Le juge confirme ainsi qu’il convient d’apprécier in concreto les effets potentiels de l’activité sur les espèces protégées et les objectifs de conservation du site.
L’arrêt consacre une lecture large du champ de l’évaluation des incidences : l’administration ne peut se retrancher derrière le silence du DOCOB ou des inventaires environnementaux pour échapper à cette obligation.
Dans l’affaire n° 473765, le Conseil d’Etat fait application du référé environnemental « évaluation environnementale :
« Si une requête déposée devant la juridiction administrative contre une décision d’approbation d’un plan ou d’un programme visé à l’article L. 122-4 est fondée sur l’absence d’évaluation environnementale, le juge des référés, saisi d’une demande de suspension de la décision attaquée, y fait droit dès que cette absence est constatée » (Article L. 122-11 c. env. ).
En l’espèce, le préfet de la Gironde avait adopté un arrêté permanent autorisant notamment la pêche de la lamproie fluviatile et de l’alose feinte, mais aussi l’usage de filets dérivants, filets fixes et verveux.
Ces activités étaient autorisées dans plusieurs sites Natura 2000 comprenant des espèces protégées en mauvais état de conservation.

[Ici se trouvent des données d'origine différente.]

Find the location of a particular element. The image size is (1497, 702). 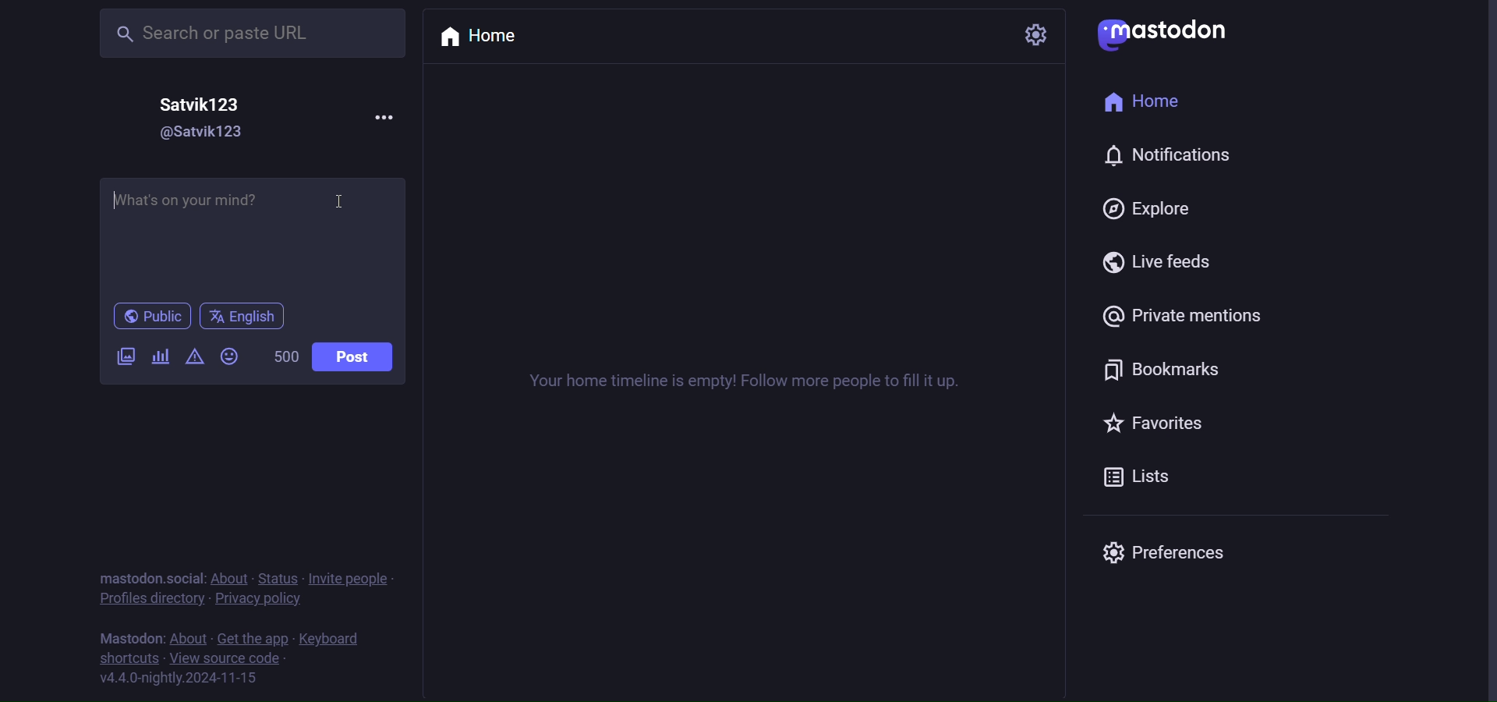

source code is located at coordinates (228, 659).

Sur requête de l’association DMA, Conseil d’État suspend partiellement l’arrêté.
Il relève notamment que :
- Les espèces concernées (lamproie fluviatile, alose feinte, esturgeon, saumon atlantique) sont des espèces d’intérêt communautaire figurant à l’annexe II de la directive « Habitats » ;
- Certaines sont classées « en danger » ou « vulnérables » ;
- L’usage des filets autorisés comporte un risque de captures accidentelles d’espèces protégées.

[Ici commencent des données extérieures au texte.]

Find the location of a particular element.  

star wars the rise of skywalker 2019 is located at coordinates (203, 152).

Même si l’arrêté comporte certaines limitations (périodes d’ouverture, restrictions géographiques ou techniques), le Conseil d’État considère qu’il demeure impossible d’exclure une atteinte aux objectifs de conservation des sites Natura 2000 concernés.
Dès lors, une évaluation des incidences était obligatoire avant l’édiction de l’arrêté. Son absence justifie la suspension de l’exécution des dispositions litigieuses.
A la lecture de ces deux décisions, les préfets devront désormais :
- Procéder plus systématiquement à des évaluations des incidences pour les arrêtés de pêche ;
- Justifier scientifiquement l’absence de risque significatif ;
- Intégrer les données relatives à l’état de conservation des espèces concernées.
Ces décisions pourraient également avoir des répercussions au-delà de la pêche, pour toute réglementation locale (constitutive « de règlement ou programme » au sens du droit de l’Union) susceptible d’affecter des sites Natura 2000.